• _DATA EXTRACTS_:
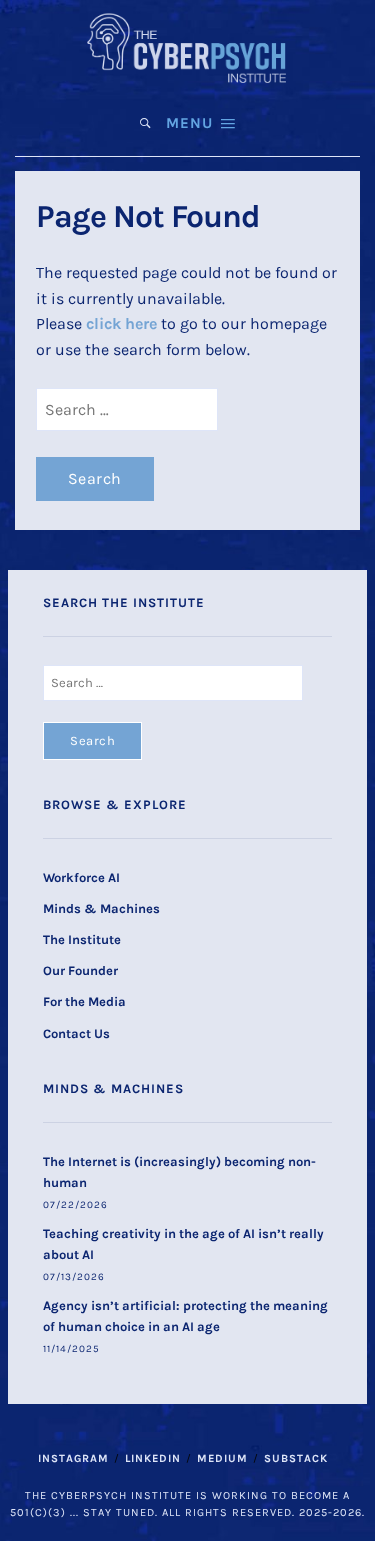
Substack (296, 1458)
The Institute (82, 939)
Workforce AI (81, 877)
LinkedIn (153, 1458)
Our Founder (80, 970)
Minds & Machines (101, 908)
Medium (222, 1458)
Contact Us (76, 1033)
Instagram (73, 1458)
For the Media (84, 1001)
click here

• _TRY IT_:
Give the listing again word for word. Skip any pictures.

• _REPLY TO THE EXERCISE_:
Substack (296, 1458)
The Institute (82, 939)
Workforce AI (81, 877)
LinkedIn (153, 1458)
Our Founder (80, 970)
Minds & Machines (101, 908)
Medium (222, 1458)
Contact Us (76, 1033)
Instagram (73, 1458)
For the Media (84, 1001)
click here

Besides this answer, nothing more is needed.